What is required » Set down every line below, word for word.

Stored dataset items

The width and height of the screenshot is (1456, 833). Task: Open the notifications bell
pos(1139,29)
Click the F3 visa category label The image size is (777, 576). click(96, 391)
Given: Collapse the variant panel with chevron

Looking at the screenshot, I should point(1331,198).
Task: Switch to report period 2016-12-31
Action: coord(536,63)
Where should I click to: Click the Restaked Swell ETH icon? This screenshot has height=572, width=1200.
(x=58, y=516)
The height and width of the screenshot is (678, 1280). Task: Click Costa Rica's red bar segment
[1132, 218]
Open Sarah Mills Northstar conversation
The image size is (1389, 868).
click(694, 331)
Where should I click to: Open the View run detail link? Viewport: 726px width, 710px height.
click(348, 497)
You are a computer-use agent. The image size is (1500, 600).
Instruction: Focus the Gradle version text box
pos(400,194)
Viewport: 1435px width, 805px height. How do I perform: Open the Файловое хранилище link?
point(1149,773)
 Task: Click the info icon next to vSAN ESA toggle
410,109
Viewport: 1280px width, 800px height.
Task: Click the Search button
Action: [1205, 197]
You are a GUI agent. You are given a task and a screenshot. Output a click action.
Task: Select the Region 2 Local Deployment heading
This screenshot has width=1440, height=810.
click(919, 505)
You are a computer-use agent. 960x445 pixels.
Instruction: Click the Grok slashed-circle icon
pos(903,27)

Solved problem »
The width and height of the screenshot is (1456, 833). Task: Open the notifications bell
pos(1139,29)
Click the F3 visa category label The image size is (777, 576). click(96, 391)
Given: Collapse the variant panel with chevron

Looking at the screenshot, I should point(1331,198).
Task: Switch to report period 2016-12-31
Action: coord(536,63)
Where should I click to: Click the Restaked Swell ETH icon? This screenshot has height=572, width=1200.
(x=58, y=516)
The height and width of the screenshot is (678, 1280). Task: Click Costa Rica's red bar segment
[1132, 218]
Open Sarah Mills Northstar conversation
The image size is (1389, 868).
click(694, 331)
Where should I click to: Open the View run detail link? Viewport: 726px width, 710px height.
click(348, 497)
You are a computer-use agent. The image size is (1500, 600).
Instruction: Focus the Gradle version text box
pos(400,194)
Viewport: 1435px width, 805px height. How do I perform: Open the Файловое хранилище link?
point(1149,773)
 Task: Click the info icon next to vSAN ESA toggle
410,109
Viewport: 1280px width, 800px height.
Task: Click the Search button
Action: [1205, 197]
You are a GUI agent. You are given a task and a screenshot. Output a click action.
Task: Select the Region 2 Local Deployment heading
This screenshot has width=1440, height=810.
click(919, 505)
You are a computer-use agent. 960x445 pixels.
Instruction: Click the Grok slashed-circle icon
pos(903,27)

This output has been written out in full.